The country’s outbreak of the highly infectious delta variant reached 879 on Friday, Sept. 10. With 11 new infections reported, Friday marked the seventh day in a row with numbers below 21.
All of Friday’s cases were in Auckland, with six not yet epidemiologically linked to existing cases. There were 29 unlinked cases in total as of Friday.
Director-General of Health Ashley Bloomfield said there were two cases from one household of which genomic sequencing suggested there was another unknown person who may have passed the virus to them. Two unlinked Middlemore patients were also “being investigated very thoroughly,” Bloomfield said.
Experts say the unlinked cases could keep Auckland in lockdown. University of Otago epidemiologist Michael Baker, who advises the New Zealand government on COVID-19, said there needed to be a number of days with no unlinked cases before Auckland could leave lockdown.
On Friday afternoon, Deputy Prime Minister Grant Robertson said that more funding would be made available for businesses struggling with a loss of earnings due to lockdown measures.
Loss of earnings is just one of the challenges presented by lockdowns. For public health expert Dr. Jay Bhattacharya, lockdown is the single biggest mistake in public health history.
“I don’t see how anyone can look at lockdown and say there was successful policy,” said Bhattacharya. “We have had lockdowns in country after country after country. I don’t think by any measure you can call them a success.” (Related: Report: States that imposed lockdown have more COVID-19 deaths per million compared to no-lockdown states.)
Bhattacharya said the harms caused by lockdowns are “extremely multi-dimensional” and traumatic, especially for children. “For a child who skips a year of school, the consequences will last a lifetime,” he said.
According to Bhattacharya, lockdowns lead to dramatic increases in poverty, food insecurity, outright starvation, depression, anxiety, suicide and death.
Last year’s data supported his claims. Most of the excess deaths in the U.S. were not attributed to COVID-19. Excess mortality is the best gauge of the pandemic’s impact. It compares the overall number of deaths with the total in previous years.
There were roughly 56,000 excess deaths among Americans aged 15 to 54 – 22,000 were related to COVID-19 and 34,000 were from other causes.
Preliminary reports point to some obvious lockdown-related factors. There was a sharp decline in visits to emergency rooms and an increase in fatal heart attacks due to failure to receive prompt treatment. A lot fewer people were screened for cancer, and social isolation contributed to excess deaths from dementia and Alzheimer’s.
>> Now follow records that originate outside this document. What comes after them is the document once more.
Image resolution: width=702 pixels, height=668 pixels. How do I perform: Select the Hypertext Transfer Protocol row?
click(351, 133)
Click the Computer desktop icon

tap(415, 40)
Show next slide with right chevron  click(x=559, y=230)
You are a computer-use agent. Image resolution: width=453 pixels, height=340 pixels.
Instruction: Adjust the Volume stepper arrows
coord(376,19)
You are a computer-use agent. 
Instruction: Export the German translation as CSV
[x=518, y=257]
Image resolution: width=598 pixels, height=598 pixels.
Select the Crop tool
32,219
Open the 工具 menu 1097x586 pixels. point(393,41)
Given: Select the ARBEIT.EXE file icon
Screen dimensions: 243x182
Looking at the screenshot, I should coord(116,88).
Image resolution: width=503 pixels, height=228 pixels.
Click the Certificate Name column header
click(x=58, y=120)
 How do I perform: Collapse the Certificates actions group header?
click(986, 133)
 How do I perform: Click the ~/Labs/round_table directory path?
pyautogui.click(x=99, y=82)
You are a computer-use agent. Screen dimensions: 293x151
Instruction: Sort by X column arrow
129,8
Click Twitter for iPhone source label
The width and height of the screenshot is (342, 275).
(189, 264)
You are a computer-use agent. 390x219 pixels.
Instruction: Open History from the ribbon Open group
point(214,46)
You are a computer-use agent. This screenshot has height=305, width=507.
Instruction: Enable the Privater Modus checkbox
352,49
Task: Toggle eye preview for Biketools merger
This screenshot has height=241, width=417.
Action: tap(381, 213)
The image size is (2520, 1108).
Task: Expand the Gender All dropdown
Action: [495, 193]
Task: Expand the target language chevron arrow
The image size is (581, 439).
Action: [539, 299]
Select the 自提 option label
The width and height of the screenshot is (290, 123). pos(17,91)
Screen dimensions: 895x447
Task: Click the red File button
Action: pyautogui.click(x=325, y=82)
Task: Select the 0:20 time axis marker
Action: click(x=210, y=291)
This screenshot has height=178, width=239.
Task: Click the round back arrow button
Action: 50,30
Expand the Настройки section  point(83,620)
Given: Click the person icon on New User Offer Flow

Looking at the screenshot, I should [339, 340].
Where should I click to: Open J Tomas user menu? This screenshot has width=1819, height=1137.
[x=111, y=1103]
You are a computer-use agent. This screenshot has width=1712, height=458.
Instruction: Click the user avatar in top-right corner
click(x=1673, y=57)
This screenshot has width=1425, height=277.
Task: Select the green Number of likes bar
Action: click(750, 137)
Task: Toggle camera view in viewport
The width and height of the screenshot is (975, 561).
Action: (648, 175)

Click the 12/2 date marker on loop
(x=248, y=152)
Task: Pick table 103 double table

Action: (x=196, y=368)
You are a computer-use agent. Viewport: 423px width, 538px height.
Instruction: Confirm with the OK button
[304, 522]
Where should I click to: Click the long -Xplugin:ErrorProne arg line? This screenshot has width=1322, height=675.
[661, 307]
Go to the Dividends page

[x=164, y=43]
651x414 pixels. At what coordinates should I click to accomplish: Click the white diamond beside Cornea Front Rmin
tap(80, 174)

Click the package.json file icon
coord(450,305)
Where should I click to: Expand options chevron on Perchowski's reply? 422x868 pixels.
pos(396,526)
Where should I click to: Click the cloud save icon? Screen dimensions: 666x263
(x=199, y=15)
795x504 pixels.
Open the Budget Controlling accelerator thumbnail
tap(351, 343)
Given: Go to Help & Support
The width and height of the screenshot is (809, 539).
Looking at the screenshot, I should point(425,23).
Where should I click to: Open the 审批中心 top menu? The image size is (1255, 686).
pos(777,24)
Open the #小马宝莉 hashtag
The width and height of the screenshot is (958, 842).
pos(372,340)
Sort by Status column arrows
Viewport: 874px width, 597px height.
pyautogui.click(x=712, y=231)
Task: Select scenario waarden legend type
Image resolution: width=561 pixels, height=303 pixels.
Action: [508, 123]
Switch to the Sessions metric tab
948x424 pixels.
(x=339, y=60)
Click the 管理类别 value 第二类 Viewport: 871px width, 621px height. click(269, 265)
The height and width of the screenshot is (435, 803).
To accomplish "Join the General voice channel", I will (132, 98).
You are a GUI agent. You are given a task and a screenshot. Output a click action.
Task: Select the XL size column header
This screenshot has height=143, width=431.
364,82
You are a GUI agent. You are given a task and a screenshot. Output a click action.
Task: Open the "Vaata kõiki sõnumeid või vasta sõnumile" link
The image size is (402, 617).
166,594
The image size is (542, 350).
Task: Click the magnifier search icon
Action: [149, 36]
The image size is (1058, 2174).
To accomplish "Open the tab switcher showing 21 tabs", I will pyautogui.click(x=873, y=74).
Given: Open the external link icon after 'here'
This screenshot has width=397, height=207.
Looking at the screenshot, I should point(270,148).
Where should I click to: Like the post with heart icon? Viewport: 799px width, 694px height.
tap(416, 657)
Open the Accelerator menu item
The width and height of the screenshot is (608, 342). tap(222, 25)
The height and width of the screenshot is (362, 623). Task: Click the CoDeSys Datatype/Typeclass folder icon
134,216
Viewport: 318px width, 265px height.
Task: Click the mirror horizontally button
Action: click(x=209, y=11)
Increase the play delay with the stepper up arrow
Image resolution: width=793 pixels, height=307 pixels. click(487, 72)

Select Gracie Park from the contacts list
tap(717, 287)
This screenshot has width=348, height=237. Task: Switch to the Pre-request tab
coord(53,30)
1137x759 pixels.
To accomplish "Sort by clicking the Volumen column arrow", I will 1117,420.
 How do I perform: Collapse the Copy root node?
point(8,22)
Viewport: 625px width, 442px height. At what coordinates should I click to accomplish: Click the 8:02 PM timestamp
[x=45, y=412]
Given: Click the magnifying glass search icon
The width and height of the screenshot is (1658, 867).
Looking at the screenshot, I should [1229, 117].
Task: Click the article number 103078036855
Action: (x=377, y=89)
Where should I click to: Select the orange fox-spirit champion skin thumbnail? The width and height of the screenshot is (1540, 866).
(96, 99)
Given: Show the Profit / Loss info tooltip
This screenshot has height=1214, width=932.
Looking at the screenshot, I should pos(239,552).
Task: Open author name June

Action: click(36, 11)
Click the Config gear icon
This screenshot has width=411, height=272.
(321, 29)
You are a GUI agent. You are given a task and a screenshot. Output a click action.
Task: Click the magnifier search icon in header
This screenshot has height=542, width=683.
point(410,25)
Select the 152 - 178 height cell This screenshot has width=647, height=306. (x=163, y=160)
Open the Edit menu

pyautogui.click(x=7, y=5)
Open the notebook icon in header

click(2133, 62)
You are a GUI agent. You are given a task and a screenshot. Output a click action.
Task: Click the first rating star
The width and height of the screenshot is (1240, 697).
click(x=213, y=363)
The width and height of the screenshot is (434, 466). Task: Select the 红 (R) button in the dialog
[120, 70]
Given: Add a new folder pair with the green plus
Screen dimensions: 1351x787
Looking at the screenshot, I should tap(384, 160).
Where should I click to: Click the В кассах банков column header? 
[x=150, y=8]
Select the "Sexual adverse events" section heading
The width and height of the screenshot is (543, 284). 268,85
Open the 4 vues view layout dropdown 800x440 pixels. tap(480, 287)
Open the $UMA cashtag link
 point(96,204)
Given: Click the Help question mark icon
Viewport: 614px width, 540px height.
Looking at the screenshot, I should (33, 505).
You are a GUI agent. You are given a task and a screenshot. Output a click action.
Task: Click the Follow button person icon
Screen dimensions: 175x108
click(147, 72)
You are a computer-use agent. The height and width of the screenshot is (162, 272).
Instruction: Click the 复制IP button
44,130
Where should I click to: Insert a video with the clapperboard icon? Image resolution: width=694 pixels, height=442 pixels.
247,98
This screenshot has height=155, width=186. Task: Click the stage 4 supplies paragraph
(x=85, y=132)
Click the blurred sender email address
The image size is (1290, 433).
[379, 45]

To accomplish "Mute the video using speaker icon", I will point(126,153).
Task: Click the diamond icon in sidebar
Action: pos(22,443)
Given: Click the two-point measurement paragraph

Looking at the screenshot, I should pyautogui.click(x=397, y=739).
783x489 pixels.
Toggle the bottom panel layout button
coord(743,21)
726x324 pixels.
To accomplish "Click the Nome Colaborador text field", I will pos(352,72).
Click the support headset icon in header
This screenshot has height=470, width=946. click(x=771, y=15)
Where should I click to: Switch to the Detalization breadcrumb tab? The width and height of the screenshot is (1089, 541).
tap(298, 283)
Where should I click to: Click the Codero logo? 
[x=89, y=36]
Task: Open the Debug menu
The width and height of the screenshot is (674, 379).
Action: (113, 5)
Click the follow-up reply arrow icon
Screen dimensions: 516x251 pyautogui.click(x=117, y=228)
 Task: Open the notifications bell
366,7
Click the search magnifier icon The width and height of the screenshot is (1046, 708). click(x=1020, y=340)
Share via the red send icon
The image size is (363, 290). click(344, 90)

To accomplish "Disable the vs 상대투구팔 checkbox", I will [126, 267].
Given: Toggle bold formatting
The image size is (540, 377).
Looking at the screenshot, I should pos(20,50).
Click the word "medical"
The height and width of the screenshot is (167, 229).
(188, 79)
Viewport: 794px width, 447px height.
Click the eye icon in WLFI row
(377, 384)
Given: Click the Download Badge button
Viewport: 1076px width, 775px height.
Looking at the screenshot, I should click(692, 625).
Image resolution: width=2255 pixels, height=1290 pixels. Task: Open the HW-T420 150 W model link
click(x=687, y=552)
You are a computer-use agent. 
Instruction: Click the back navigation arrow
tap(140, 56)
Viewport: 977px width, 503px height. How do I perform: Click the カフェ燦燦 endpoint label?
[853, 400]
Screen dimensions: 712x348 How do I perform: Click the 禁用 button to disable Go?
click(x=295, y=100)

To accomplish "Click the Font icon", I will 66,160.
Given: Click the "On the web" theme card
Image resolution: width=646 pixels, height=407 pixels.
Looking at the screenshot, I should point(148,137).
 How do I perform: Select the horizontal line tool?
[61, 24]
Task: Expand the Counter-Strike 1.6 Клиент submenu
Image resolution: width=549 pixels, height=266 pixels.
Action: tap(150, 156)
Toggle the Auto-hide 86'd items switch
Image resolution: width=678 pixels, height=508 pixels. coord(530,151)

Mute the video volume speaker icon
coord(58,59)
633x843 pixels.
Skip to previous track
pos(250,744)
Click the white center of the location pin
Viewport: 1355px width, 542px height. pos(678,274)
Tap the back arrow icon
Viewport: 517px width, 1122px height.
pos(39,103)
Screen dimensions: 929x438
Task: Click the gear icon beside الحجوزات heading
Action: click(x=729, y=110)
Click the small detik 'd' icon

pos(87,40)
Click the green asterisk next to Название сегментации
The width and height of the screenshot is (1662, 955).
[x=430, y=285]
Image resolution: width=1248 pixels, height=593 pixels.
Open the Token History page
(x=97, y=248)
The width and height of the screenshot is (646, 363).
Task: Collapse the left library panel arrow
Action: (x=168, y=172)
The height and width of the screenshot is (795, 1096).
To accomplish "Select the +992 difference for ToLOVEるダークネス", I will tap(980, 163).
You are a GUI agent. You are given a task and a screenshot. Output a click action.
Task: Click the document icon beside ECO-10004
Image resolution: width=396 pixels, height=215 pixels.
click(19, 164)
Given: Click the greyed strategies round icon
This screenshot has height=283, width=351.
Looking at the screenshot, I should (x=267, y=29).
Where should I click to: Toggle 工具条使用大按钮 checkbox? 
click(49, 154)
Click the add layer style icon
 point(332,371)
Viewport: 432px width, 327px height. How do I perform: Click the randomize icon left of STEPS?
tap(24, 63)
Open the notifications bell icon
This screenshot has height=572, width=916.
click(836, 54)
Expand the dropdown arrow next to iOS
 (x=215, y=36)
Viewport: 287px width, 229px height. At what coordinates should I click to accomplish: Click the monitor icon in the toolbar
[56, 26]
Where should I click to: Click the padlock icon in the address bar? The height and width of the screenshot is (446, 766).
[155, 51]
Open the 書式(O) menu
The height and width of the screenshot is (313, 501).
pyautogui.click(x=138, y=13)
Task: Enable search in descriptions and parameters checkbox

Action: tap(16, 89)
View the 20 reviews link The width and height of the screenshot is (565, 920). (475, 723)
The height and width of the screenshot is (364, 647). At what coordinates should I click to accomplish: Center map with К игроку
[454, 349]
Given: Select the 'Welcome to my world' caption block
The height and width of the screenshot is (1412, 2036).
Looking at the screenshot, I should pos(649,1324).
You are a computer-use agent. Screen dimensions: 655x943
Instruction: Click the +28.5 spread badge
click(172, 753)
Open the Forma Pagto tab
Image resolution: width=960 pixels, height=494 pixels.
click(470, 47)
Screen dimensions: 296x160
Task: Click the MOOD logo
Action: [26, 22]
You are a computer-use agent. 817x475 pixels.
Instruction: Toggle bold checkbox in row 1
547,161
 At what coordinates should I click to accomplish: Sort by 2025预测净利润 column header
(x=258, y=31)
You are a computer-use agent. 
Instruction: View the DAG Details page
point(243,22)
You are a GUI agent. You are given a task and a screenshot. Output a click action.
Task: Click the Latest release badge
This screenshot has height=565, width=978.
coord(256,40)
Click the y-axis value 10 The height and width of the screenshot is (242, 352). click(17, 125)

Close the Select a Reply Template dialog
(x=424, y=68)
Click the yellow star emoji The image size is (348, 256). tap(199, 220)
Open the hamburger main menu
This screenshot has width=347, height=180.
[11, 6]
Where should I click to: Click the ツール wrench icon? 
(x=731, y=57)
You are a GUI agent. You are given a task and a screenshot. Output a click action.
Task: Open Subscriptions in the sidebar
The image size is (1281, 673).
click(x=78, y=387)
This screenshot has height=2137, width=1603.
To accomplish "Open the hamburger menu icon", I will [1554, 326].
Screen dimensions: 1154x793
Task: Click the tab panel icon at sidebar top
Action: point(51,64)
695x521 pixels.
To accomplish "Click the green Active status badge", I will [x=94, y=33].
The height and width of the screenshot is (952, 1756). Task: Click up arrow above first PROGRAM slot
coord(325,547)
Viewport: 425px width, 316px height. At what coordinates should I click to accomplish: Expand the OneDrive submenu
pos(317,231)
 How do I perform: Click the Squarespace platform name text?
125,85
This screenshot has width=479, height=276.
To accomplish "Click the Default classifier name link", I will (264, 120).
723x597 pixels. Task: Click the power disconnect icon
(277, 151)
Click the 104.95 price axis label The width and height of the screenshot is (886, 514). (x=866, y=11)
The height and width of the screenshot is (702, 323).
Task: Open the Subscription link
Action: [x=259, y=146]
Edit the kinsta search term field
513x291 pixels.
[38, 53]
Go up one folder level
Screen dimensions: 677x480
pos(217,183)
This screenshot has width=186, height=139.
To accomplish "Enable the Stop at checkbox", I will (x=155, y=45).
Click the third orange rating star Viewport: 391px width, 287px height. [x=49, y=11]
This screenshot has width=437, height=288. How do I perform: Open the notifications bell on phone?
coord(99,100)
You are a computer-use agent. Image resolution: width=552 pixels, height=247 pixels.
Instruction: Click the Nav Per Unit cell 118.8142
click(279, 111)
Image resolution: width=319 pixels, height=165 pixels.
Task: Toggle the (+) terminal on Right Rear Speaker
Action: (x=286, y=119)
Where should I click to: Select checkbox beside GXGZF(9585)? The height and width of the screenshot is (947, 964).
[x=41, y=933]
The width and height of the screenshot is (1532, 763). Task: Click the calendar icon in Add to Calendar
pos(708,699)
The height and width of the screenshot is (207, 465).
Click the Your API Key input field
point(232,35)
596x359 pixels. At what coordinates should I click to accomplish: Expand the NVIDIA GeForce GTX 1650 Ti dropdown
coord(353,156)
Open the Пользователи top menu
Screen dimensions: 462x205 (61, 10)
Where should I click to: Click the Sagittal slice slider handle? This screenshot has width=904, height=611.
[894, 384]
As unemployment surged and mental-health and substance-abuse treatment programs were interrupted, the reported levels of anxiety, depression and suicidal thoughts increased dramatically, as did alcohol sales and fatal drug overdoses.
The number of people killed last year in motor vehicle accidents in the U.S. rose to the highest level in more than a decade, even though Americans did significantly less driving than in 2019. It was the steepest annual increase in the fatality rate per mile traveled in nearly a century, apparently due to more substance abuse and more high-speed driving on empty roads.